Recessions are a natural part of the economic cycle and are unavoidable. On average, they typically last about a year but can cause significant harm to an unprepared business. During a recession, typically, unemployment rates increase, profit margins weaken, and credit is challenging to obtain. Service-based companies usually suffer the most during a recession as they commonly start seeing delays in payments from their clients, have a loss in clientele, and struggle to acquire new business. Here are a few pointers to help your business survive:
Keep Enough Cash on Hand
Leveraging cash is essential for you to ensure you are prepared for a recession.
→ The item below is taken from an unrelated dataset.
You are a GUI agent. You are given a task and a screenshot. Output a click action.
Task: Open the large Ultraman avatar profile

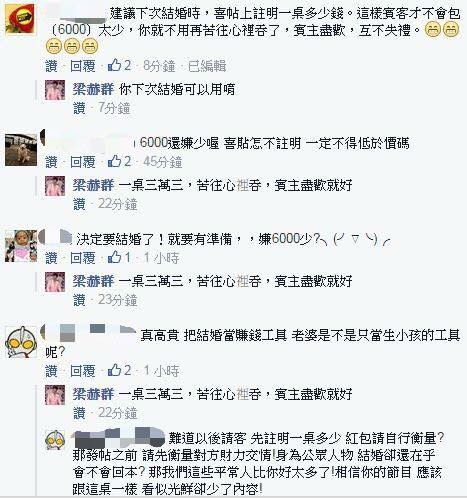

In addition, ensuring you have an adequate amount of cash available assures that your business has more financial security, so you can cover your expenses during months you experience cash flow issues.
A good rule of thumb is to have a minimum of 15% of your average annual revenue in cash. The higher the percentage you have at hand, the more expenses you will be able to cover if you run into cash flow problems. If you struggle with having cash on hand, it is recommended that you reassess your current business model. This issue often indicates a problem with a business's profit margin, which should be roughly 15 to 20 percent of your total revenue.
Obtain a Line of Credit
Securing a line of credit can be a strong defense during a recession, as it can help you cover your expenses during the most challenging months. If you already have a line of credit, it is highly recommended that you extend it. It is recommended that your line of credit is equal to your cash reserve (which is roughly 20 to 25 percent of your current sales). Extending your credit line can allow you to cover even more costs if you run into cash flow problems.
Identify Inefficiencies in Operations
Making beneficial improvements to your current operations procedures can help your business run as efficiently as possible during a recession. Lean operations are key when you have fewer resources to run your business and earn income. This can make a significant impact during a recession when money to cover expenses is scarce.
Some of these changes can include tightening your accounts receivable timeline or reducing your response time regarding your sales cycle. These small changes can significantly impact generating income and ensuring that your payments are received promptly during a recession.
Following these recommended pointers increases your business's chances of surviving a recession.